El médico se echó hacia atrás.

—Está muy claro —dijo mientras pensaba a toda velocidad—. Es un caso de mortis sardinae antiquissima con complicaciones.

—¿Qué quiere decir? —preguntó Broncalo.

—Un profano diría que está más muerto que una sardina pasada —replicó el médico acompañando sus palabras con un bufido.

—¿Y cuáles son las complicaciones?

Las facciones del médico ensayaron una rápida serie de expresiones y no se decidieron por ninguna en concreto.

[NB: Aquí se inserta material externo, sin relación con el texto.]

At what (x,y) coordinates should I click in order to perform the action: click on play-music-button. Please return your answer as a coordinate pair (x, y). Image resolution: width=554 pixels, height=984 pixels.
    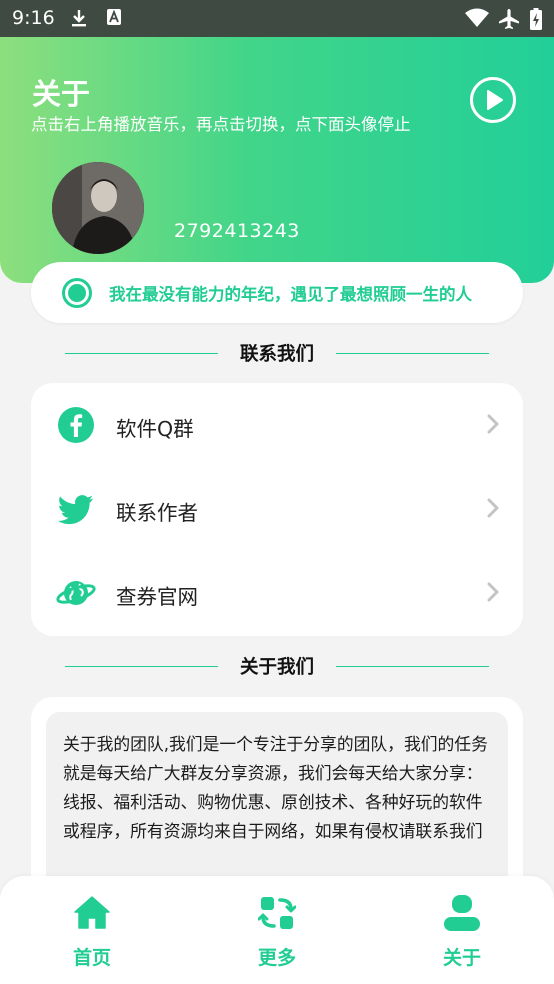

—Aún respira —dijo—. Miren, su corazón late tan deprisa que el pulso parece el zumbido de una abeja y tiene la temperatura tan alta que se podrían freír huevos en su frente, y… —Se quedó callado. No estaba muy seguro de qué más podía decir, y era consciente de que las explicaciones que acababa de dar probablemente resultaban demasiado claras y fáciles de entender. La medicina era un arte bastante nuevo en el Mundodisco, y si la gente conseguía entender sus enigmas a las primeras de cambio nunca llegaría demasiado lejos.

—Sufre de pirocerebrum oeuf culinaria —añadió después de haberse devanado los sesos frenéticamente durante unos momentos.

—Bueno, ¿y puede hacer algo al respecto? —preguntó Arthur.

—No puedo hacer nada. Está muerto. Todos los análisis y pruebas que le he hecho lo confirman. Por lo tanto… Eh… Entiérrenle, manténganle cómodo en un sitio lo más fresco posible y vengan a verme la semana próxima para informarme de cómo va evolucionando la cosa. De día, a ser posible.

—¡Pero si aún respira!

—Oh, no es más que una acción refleja —replicó el médico sin darle importancia—. Los profanos casi siempre se dejan engañar por este tipo de cosas, ¿saben?

Broncalo suspiró. Sospechaba que el Gremio —que, después de todo, poseía una experiencia inigualable en el manejo de cuchillos afilados y complicadas mezclas de sustancias orgánicas—, estaba en condiciones de emitir diagnósticos elementales mucho más fiables que los de los médicos. El Gremio quizá matara a las personas, pero por los menos no esperaba que se lo agradecieran.